November 19, 2014
Seniors are often warned to avoid falls. But why? Why is this demographic so frequently singled out when fall injuries can prove dangerous to anyone at any age?
Osteoporosis. It is this fear that prompts healthcare providers to constantly caution senior patients about fall hazards such as slippery bath tiles and loose rugs. Though many conditions can diminish motor coordination and increase fall risks, osteoporosis can turn a slip and fall accident into a life-threatening event. Understanding this disease, which affects approximately 40 million people in the United States, is the first step in stopping it.
The National Osteoporosis Foundation calls osteoporosis “a disease of the bones.” Bone is mostly porous tissue; otherwise the skeletal system would be so heavy as to render movement nearly impossible. The spongy nature of bone also allows it to absorb pressure and bend with it. However, a variety of circumstances can lead to excessively porous bone that easily breaks. When the density of the skeletal system becomes severely low, it is termed osteoporosis.
Bone reaches peak density in early adulthood. New bone growth then slows, which is why a person is at greater risk for osteoporosis at 75 than 25. Older women in particular suffer a high rate of osteoporosis because their bodies reduce the production of estrogen, a hormone that bolsters bone health. Should a fall occur, a fracture could mean long-term hospitalization and permanent disability, which may prevent many seniors from staying put at home.

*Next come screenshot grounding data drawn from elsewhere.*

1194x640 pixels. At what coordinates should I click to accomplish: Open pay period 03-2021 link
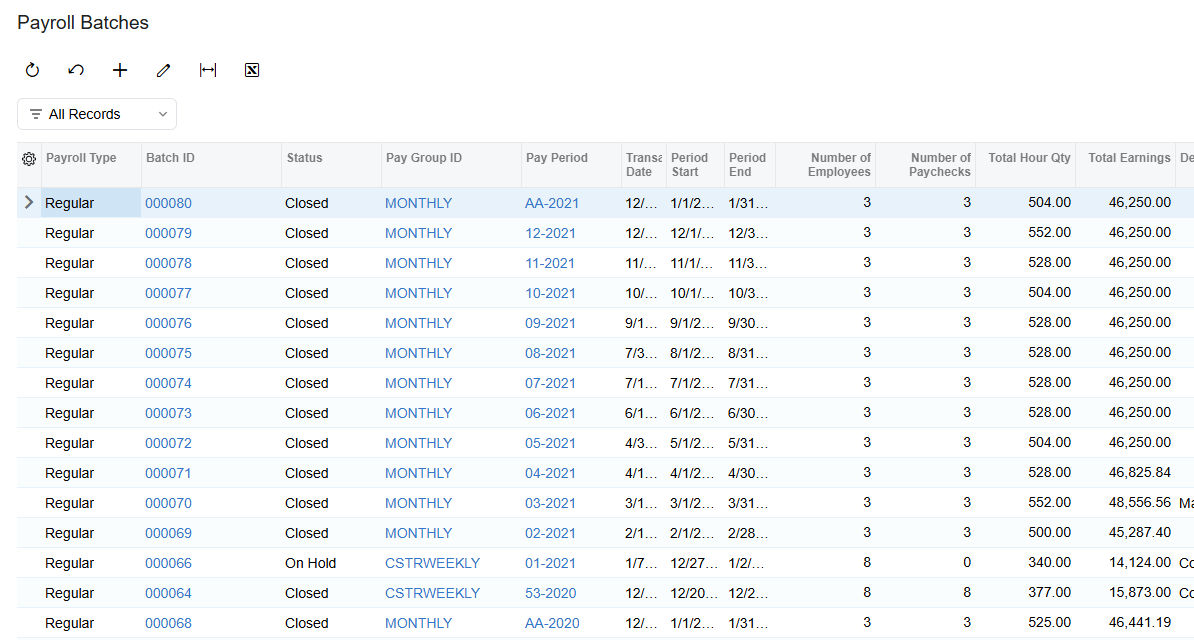(550, 503)

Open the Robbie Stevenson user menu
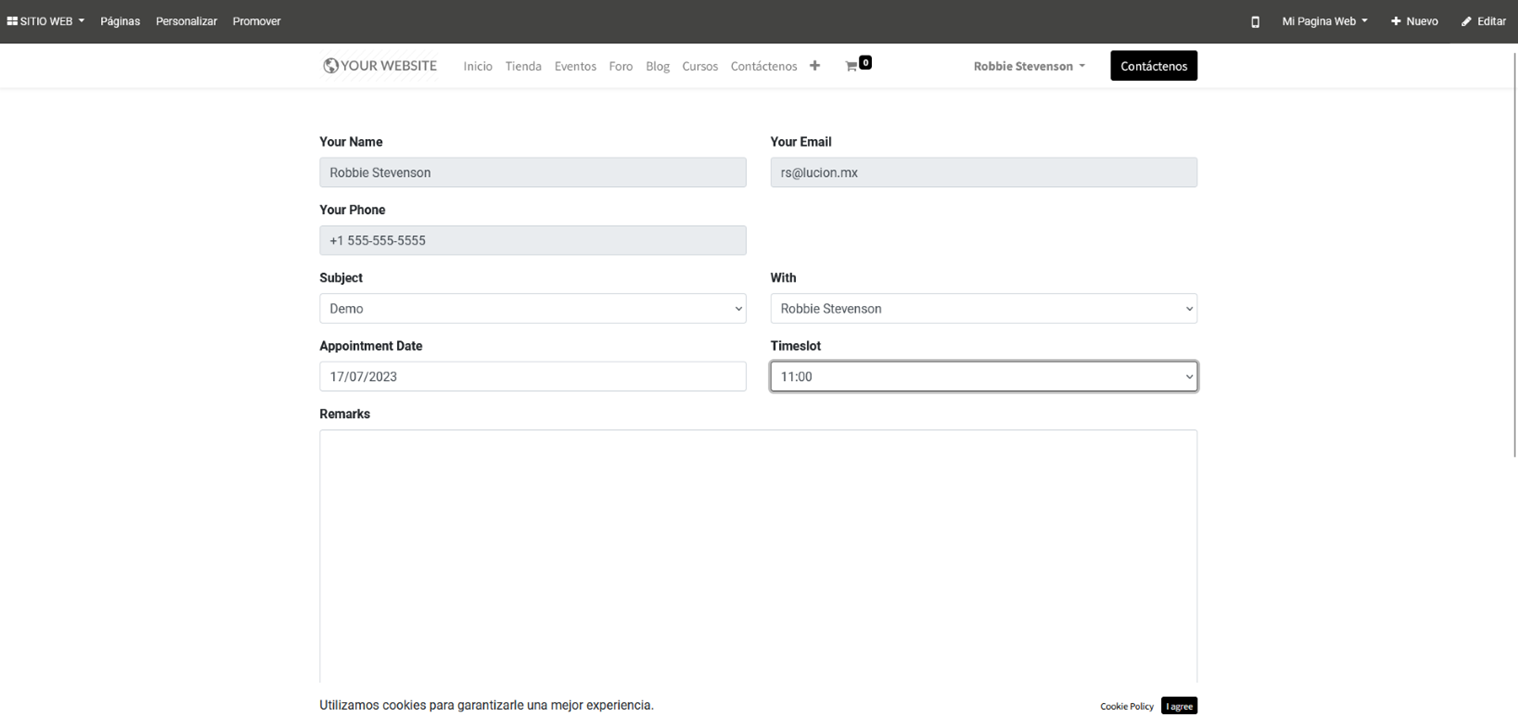[x=1029, y=66]
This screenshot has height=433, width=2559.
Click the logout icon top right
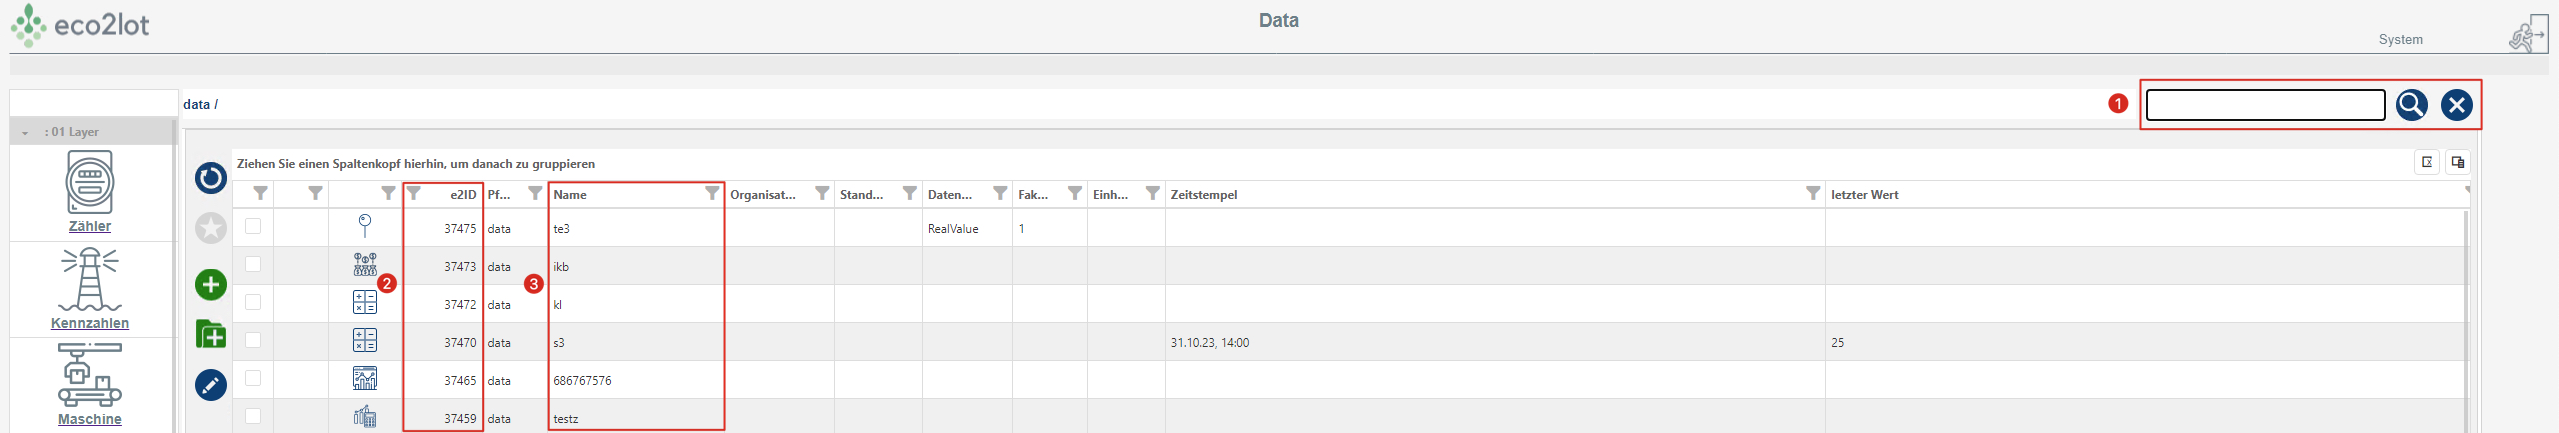tap(2527, 36)
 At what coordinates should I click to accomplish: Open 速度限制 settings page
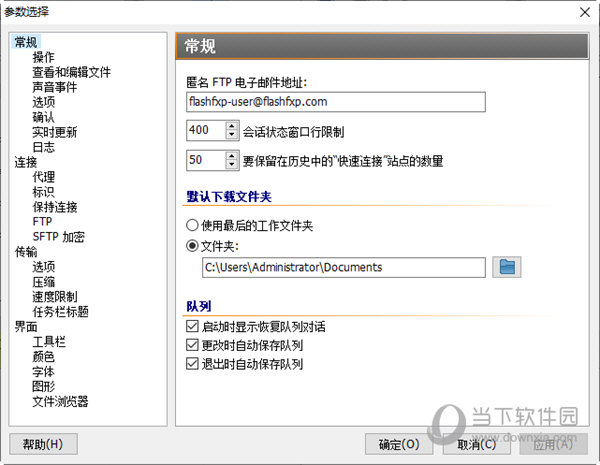[53, 297]
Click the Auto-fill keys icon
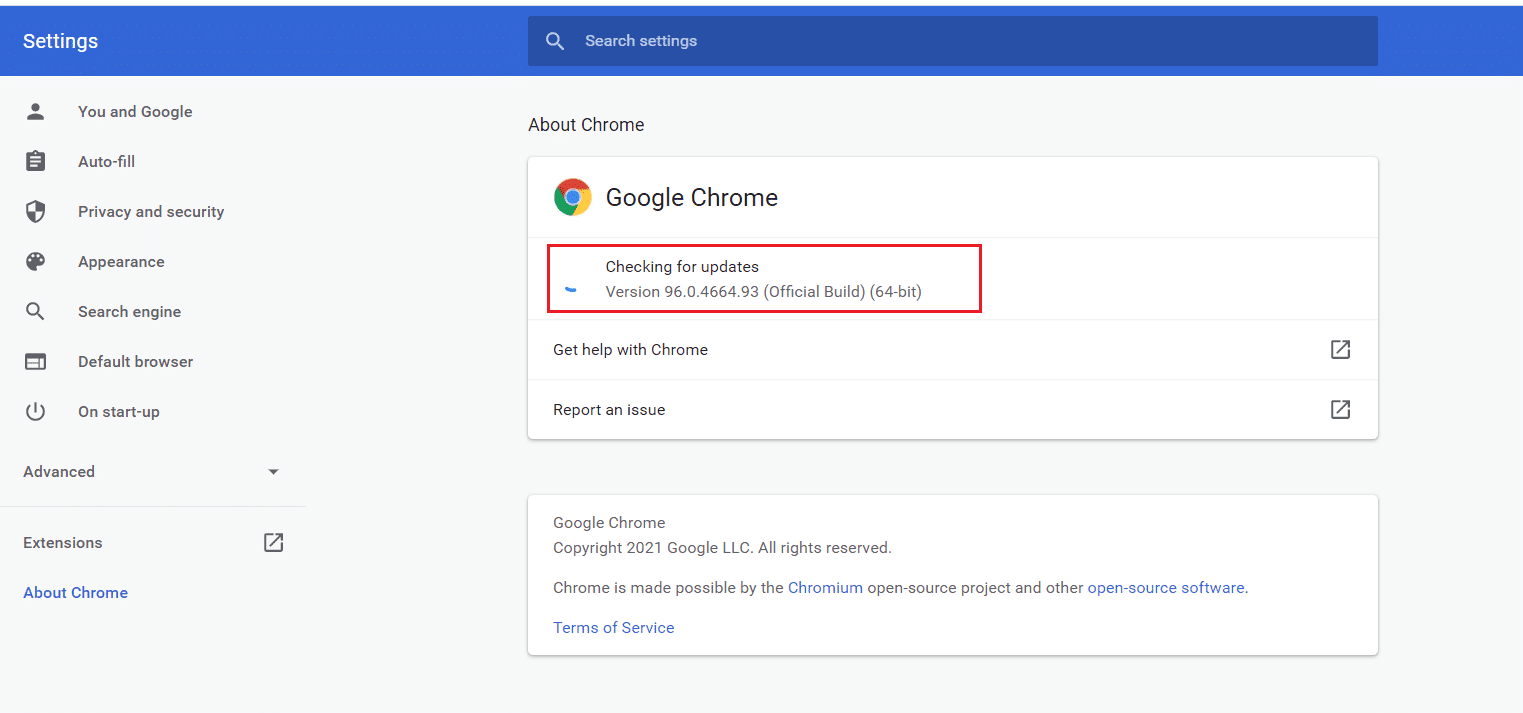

Preventing osteoporosis is central to the health of all seniors. To keep bones healthy, dense, and strong, eat a nutrient-rich diet that contains plenty of calcium and vitamin D. Weight-bearing exercise can also protect the skeletal system. Individuals age 50 or older may also want to consult a doctor for a bone density screening. If osteoporosis is found, a physician can begin treatment to stabilize and even reverse this condition.